------ EXERCISE MATERIAL

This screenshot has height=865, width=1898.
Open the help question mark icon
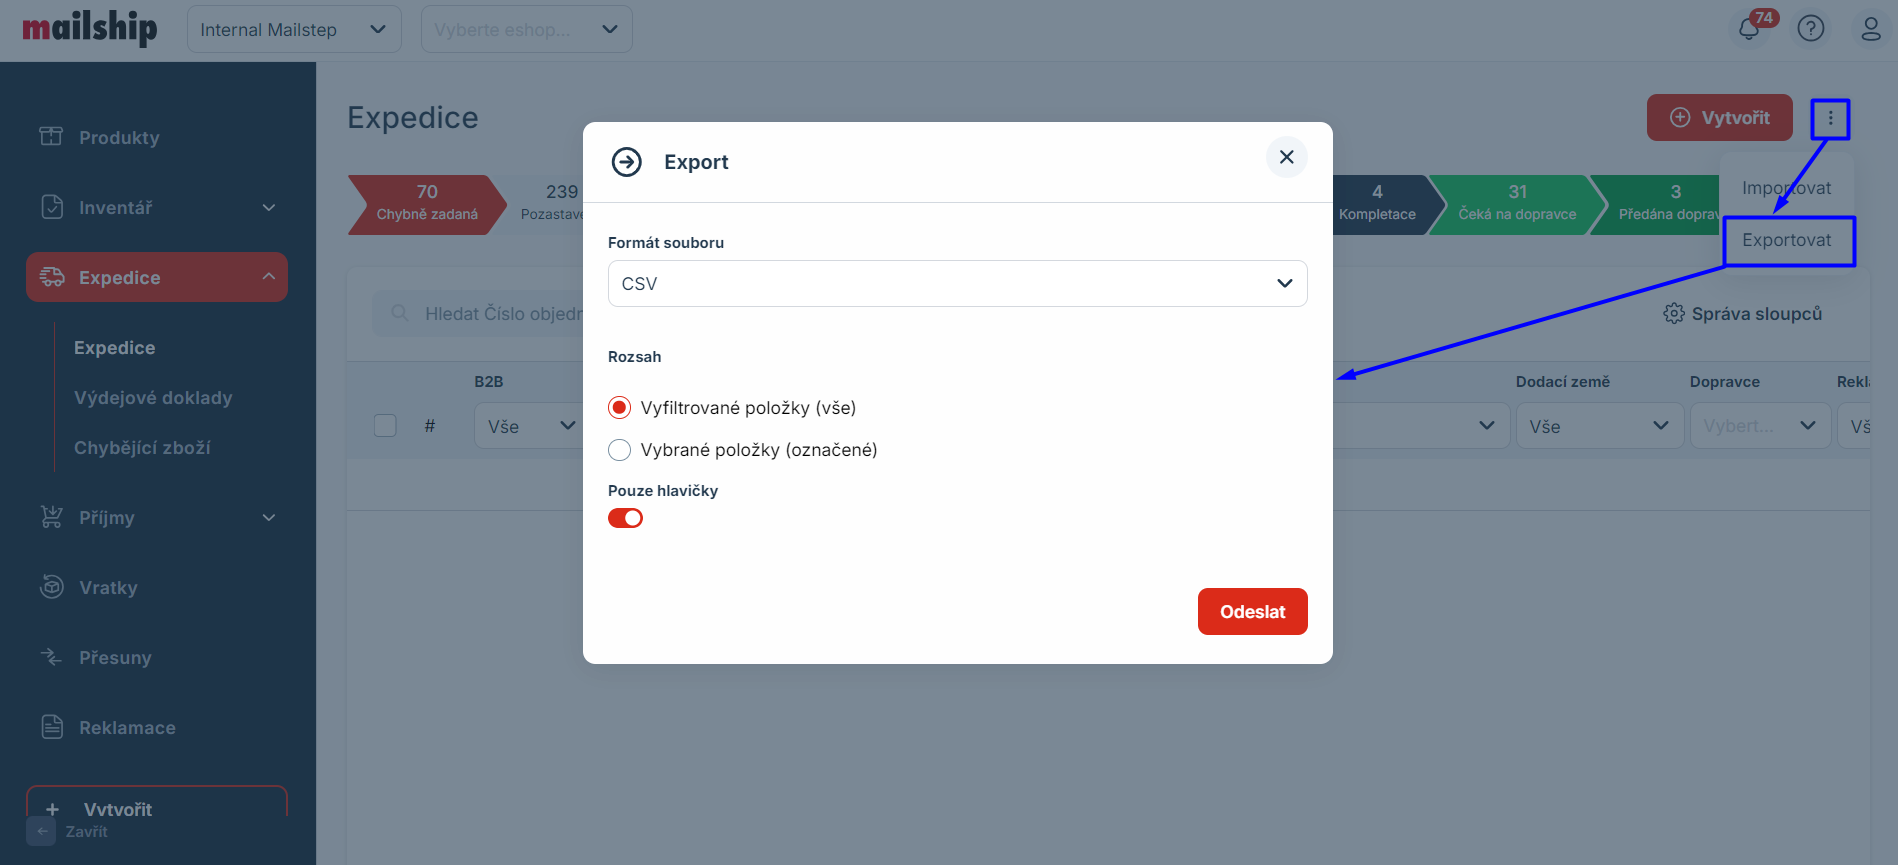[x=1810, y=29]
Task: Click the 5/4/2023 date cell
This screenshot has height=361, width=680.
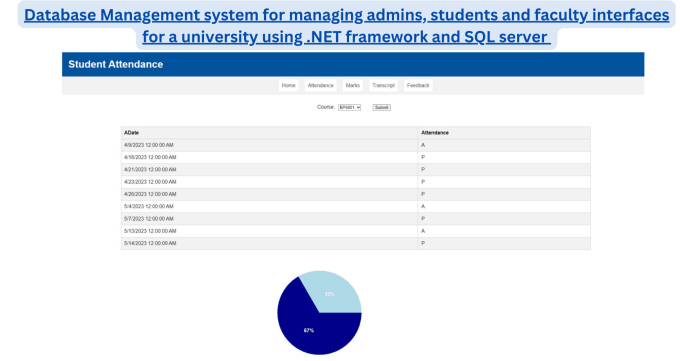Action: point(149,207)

------------
------ EXERCISE MATERIAL

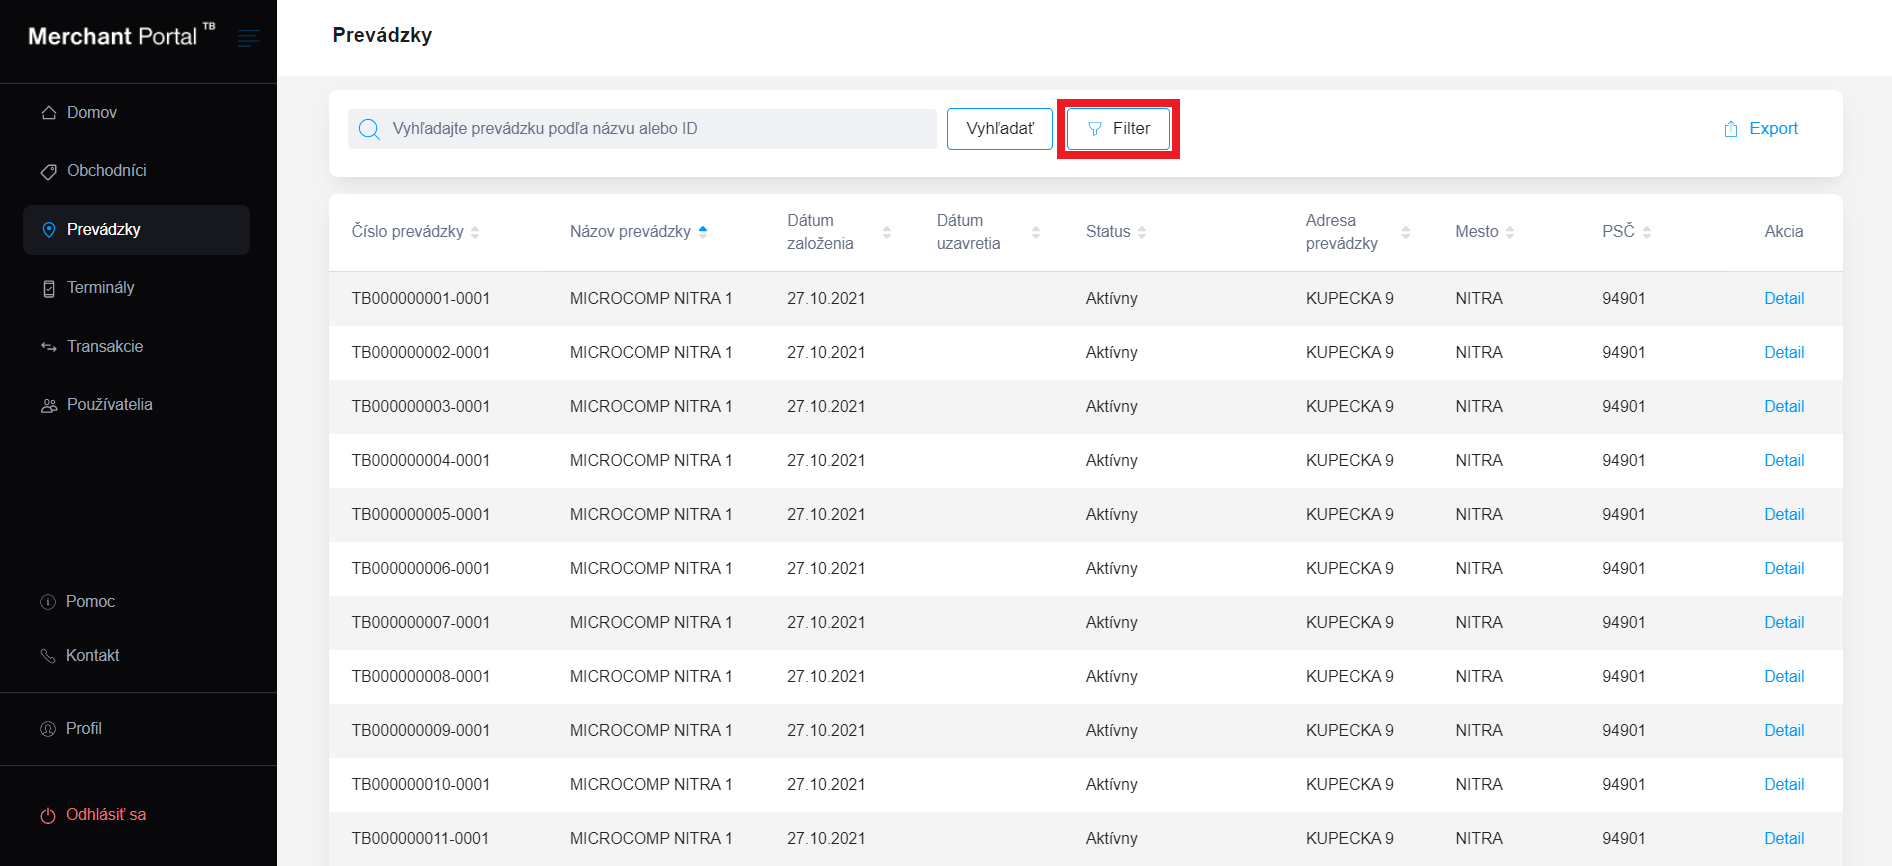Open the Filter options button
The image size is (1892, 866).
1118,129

------------

— EXERCISE PROMPT —
From the line with "Task: Click the 5/4/2023 date cell" to the line with "Action: point(149,207)" in the material, rewrite the lines with "date cell" swapped for "calendar entry" and nothing else changed. Omit the pictures from your answer.

— COMPLETE RESPONSE —
Task: Click the 5/4/2023 calendar entry
This screenshot has height=361, width=680.
Action: point(149,207)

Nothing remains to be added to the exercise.